History was made here too: India had never before surrendered a three-figure first-innings lead, and this time they flubbed 190. In the second innings Pope made those 190 back on his own (with six to spare) and then Tom Hartley, mercilessly slogged in the first innings but bravely backed by Stokes, took the most improbable of seven-fers.
Islamabad – the game was actually played in nearby Rawalpindi, but we’ll let that pass – in 2022 was the most obvious comparison to the latest win: the same host nation and a similarly drab pitch, the kind that produces either greatness or tedium and most frequently the latter.

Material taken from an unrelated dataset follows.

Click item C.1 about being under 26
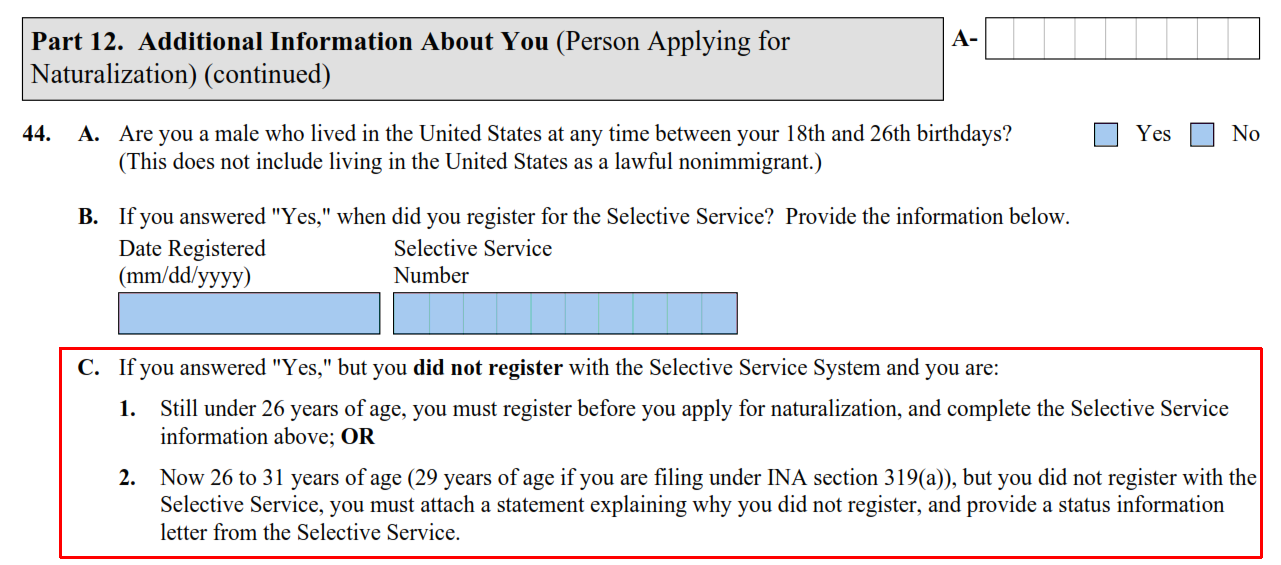This screenshot has width=1281, height=565. click(694, 422)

England worked this out quickly and went with option one. They won the toss, scored 921 across two innings at 6.73 an over and declared on day four giving their hosts four full sessions to chase 343. Those tactics and only those tactics could have won the game, which England did in the final minutes of daylight on day five, a triumph of imaginative captaincy and team spirit.
This week’s game feels like the one, if only for the sheer absurdity of the numbers involved, that will be discussed by future generations. Ultimately this team might be judged by long-term achievements rather than one-off wins, however epic, but there is no shame in mastering those.
The fact is that the only world in which a match as unforgettable as this Test in Multan does not stand alone, obviously and reflexively, is a world full of sporting wonder, high merriment and the best kind of chaos. Remarkably, this is the world that England have come to inhabit.